Stored data:
======
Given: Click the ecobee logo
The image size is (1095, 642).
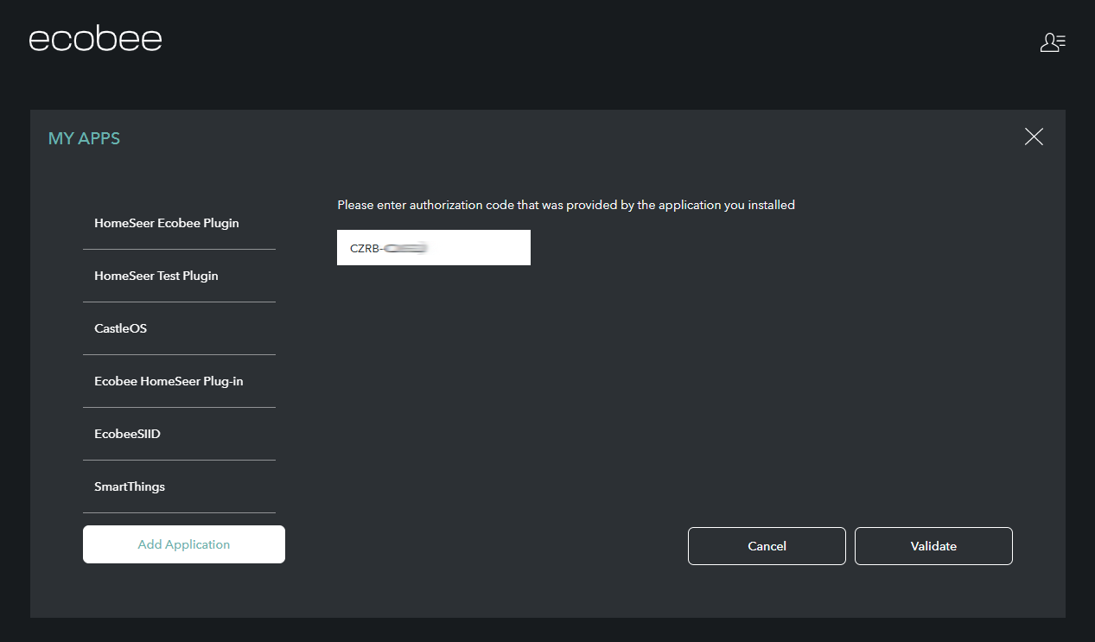Looking at the screenshot, I should [95, 40].
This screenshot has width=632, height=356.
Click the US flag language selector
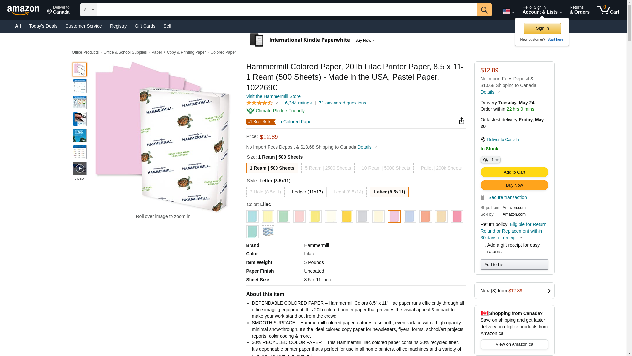tap(508, 11)
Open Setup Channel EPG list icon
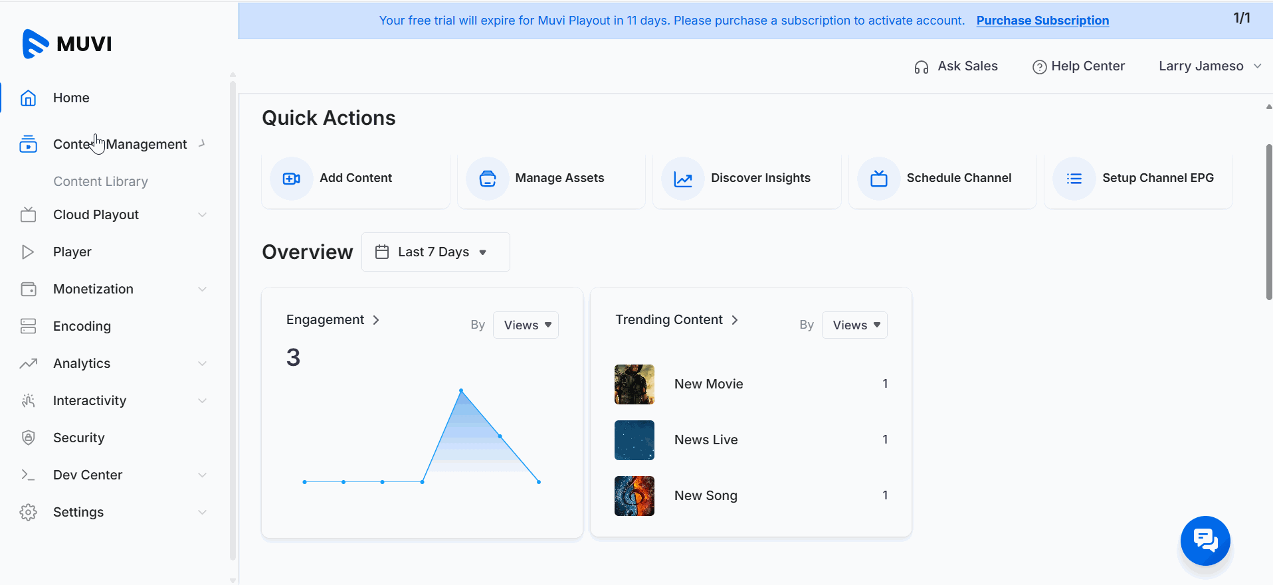Image resolution: width=1273 pixels, height=585 pixels. (x=1074, y=179)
======
* TASK TO COMPLETE
Please copy the data above character for character, skipping any pictures.

* YOUR SOLUTION
Given: Click the ecobee logo
The image size is (1095, 642).
Looking at the screenshot, I should [95, 40].
This screenshot has width=632, height=356.
Click the US flag language selector
tap(508, 11)
Open Setup Channel EPG list icon
Image resolution: width=1273 pixels, height=585 pixels. (x=1074, y=179)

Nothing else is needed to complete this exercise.